REQUIREMENT
Images within the entries are to be omitted; the remainder must be reproduced exactly.

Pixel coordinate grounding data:
<<<<
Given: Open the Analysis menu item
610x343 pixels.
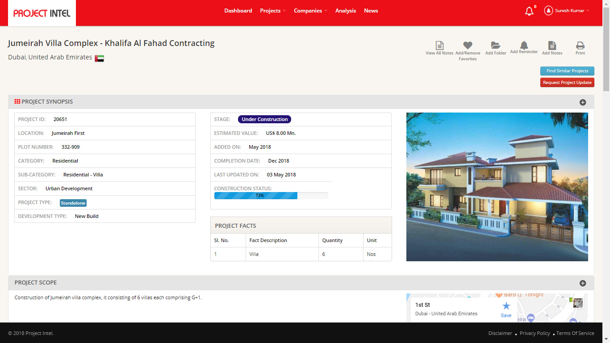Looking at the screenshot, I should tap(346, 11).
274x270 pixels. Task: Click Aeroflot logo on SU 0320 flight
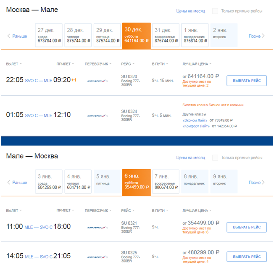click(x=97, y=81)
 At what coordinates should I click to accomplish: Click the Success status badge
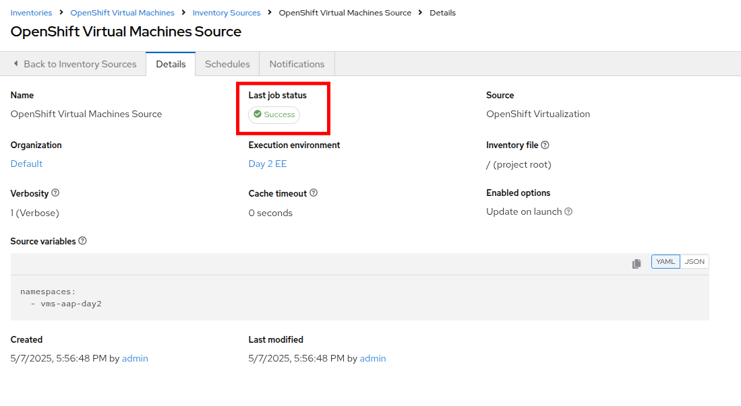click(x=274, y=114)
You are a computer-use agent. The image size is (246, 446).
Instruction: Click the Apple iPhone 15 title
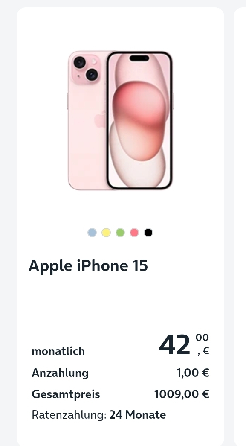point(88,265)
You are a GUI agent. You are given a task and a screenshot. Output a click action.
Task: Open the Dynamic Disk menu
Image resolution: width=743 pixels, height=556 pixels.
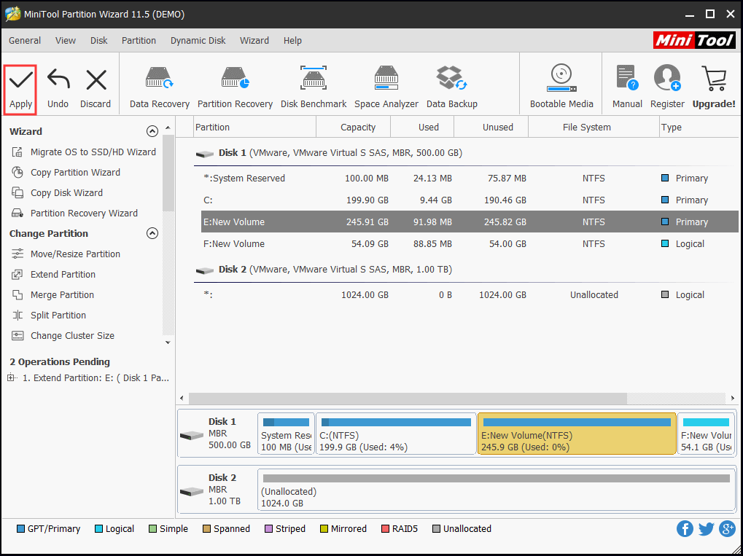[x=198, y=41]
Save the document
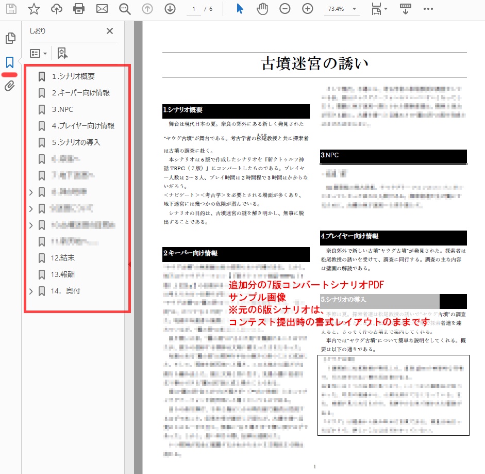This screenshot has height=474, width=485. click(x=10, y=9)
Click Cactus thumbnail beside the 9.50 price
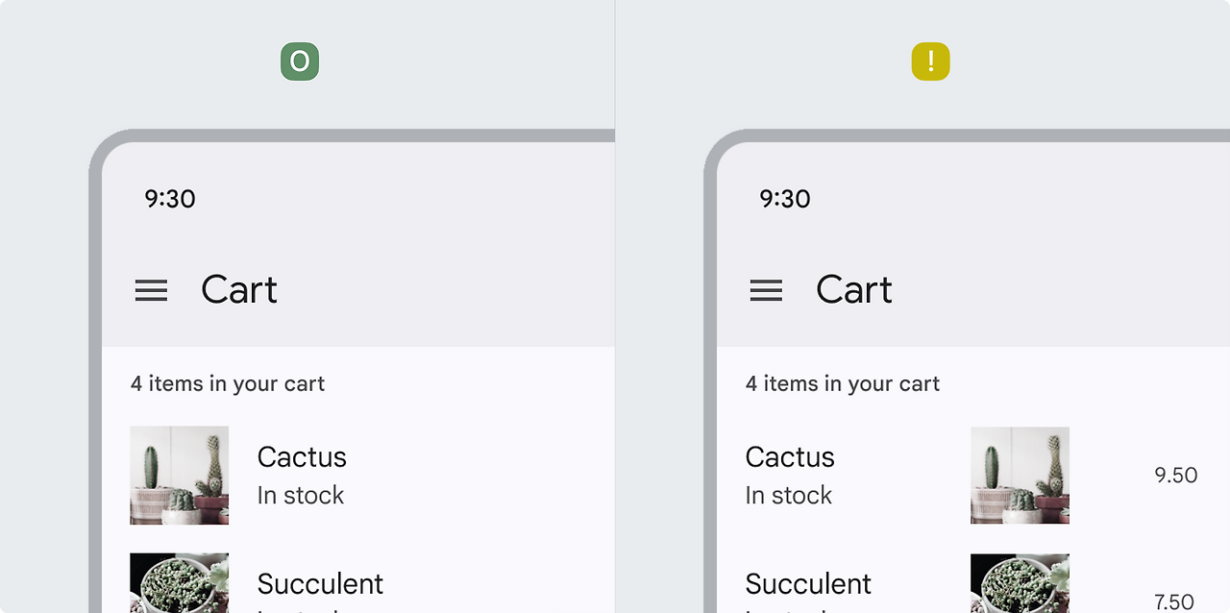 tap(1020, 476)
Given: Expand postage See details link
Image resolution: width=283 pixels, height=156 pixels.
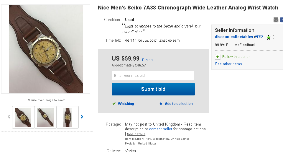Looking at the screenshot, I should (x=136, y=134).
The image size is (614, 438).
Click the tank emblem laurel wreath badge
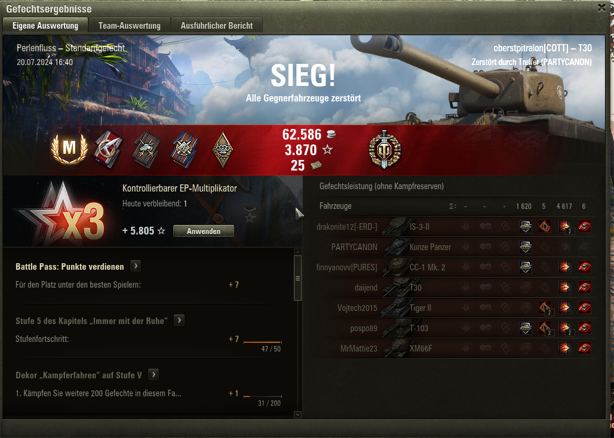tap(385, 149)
>>>>
ANSWER FOR THIS EXERCISE
Given: Open the Analysis menu item
610x343 pixels.
Looking at the screenshot, I should tap(346, 11).
274x270 pixels. Task: Click Aeroflot logo on SU 0320 flight
click(x=97, y=81)
 At what coordinates should I click to accomplish: Click the Success status badge
click(x=274, y=114)
You are a computer-use agent. The image size is (246, 446).
Instruction: Click the Apple iPhone 15 title
point(88,265)
You are a GUI agent. You are given a task and a screenshot. Output a click action.
Task: Open the Dynamic Disk menu
Image resolution: width=743 pixels, height=556 pixels.
[x=198, y=41]
Save the document
This screenshot has height=474, width=485. click(x=10, y=9)
Click Cactus thumbnail beside the 9.50 price
 tap(1020, 476)
Given: Expand postage See details link
Image resolution: width=283 pixels, height=156 pixels.
Looking at the screenshot, I should (x=136, y=134).
The image size is (614, 438).
Click the tank emblem laurel wreath badge
tap(385, 149)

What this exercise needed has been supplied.